Reproduce, without any change, the span of lines from the opening of the records below to the line containing "[Przejdź do rejestru prowadzonego w Luksemburgu]", inclusive.

● **Entries provided**:
________________________

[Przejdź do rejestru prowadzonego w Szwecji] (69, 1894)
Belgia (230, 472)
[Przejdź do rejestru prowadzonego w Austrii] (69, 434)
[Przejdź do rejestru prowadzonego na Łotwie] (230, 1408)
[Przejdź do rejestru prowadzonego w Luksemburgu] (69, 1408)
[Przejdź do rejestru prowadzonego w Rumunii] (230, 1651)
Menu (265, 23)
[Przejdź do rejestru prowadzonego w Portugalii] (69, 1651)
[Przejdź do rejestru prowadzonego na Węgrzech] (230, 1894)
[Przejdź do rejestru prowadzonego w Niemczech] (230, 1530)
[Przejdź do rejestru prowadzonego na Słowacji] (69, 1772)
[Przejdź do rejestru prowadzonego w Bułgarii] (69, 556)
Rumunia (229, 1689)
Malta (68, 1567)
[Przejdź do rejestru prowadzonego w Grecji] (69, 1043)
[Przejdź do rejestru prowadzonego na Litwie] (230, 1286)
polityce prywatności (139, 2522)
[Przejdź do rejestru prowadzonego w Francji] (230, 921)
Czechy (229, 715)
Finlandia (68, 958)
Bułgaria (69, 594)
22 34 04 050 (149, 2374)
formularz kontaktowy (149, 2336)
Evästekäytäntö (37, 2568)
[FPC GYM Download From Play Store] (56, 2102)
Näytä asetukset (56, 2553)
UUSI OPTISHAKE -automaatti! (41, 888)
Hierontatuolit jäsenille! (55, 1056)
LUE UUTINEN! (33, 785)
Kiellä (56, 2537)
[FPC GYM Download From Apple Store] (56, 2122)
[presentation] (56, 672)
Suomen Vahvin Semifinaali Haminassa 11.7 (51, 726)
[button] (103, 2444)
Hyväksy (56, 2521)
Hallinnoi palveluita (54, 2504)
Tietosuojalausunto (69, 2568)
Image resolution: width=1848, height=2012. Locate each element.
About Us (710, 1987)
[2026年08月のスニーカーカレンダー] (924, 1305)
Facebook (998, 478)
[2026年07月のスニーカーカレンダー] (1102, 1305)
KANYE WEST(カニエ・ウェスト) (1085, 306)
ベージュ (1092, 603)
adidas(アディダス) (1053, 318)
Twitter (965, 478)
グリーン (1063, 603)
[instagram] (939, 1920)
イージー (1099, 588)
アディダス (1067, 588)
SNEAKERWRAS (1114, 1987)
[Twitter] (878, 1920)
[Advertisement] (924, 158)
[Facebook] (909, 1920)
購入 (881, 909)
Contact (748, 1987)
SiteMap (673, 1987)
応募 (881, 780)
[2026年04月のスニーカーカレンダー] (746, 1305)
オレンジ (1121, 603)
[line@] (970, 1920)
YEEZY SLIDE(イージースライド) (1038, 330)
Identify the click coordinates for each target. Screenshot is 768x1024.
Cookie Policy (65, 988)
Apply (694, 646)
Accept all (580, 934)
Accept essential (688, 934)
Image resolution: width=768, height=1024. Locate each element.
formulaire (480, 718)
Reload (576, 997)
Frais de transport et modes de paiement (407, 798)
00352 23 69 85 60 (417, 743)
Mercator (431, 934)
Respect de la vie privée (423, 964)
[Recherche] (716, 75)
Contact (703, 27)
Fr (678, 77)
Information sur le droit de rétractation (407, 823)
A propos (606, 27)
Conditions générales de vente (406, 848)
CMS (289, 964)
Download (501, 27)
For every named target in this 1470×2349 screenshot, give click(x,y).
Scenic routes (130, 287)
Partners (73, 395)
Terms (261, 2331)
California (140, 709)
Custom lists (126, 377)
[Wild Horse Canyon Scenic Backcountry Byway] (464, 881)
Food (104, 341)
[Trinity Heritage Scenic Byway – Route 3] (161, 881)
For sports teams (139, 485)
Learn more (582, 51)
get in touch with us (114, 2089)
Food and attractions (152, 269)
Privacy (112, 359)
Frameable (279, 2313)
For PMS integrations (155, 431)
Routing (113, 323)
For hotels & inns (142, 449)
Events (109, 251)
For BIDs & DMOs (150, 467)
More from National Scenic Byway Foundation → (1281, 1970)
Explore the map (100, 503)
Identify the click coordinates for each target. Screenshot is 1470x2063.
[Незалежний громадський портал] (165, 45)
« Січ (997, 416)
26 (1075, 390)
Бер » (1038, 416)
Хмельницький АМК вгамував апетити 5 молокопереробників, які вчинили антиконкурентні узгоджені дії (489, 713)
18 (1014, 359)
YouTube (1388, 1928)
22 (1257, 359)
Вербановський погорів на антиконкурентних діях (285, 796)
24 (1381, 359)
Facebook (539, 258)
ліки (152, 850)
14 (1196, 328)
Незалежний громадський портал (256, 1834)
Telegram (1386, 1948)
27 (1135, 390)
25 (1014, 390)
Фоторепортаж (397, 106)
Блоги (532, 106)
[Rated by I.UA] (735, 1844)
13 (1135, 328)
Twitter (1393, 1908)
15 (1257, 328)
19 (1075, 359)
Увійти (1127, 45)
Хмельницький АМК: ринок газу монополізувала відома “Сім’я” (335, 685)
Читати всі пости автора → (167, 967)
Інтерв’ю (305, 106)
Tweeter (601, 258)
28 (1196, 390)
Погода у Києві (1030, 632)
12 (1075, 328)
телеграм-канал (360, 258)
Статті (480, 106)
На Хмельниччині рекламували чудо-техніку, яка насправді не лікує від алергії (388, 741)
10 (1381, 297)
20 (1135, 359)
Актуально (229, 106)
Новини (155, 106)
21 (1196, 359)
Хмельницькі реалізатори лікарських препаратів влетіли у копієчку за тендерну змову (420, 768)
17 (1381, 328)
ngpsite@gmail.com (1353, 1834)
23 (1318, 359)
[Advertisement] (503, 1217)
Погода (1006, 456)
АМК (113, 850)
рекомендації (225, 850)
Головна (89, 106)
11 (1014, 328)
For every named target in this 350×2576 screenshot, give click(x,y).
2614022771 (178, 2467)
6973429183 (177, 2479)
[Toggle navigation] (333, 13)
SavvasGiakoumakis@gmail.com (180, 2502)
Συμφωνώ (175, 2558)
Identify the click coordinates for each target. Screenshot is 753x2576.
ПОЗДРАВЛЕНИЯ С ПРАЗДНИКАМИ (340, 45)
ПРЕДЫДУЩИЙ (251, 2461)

________________________

● **Written reply**:
[Przejdź do rejestru prowadzonego w Szwecji] (69, 1894)
Belgia (230, 472)
[Przejdź do rejestru prowadzonego w Austrii] (69, 434)
[Przejdź do rejestru prowadzonego na Łotwie] (230, 1408)
[Przejdź do rejestru prowadzonego w Luksemburgu] (69, 1408)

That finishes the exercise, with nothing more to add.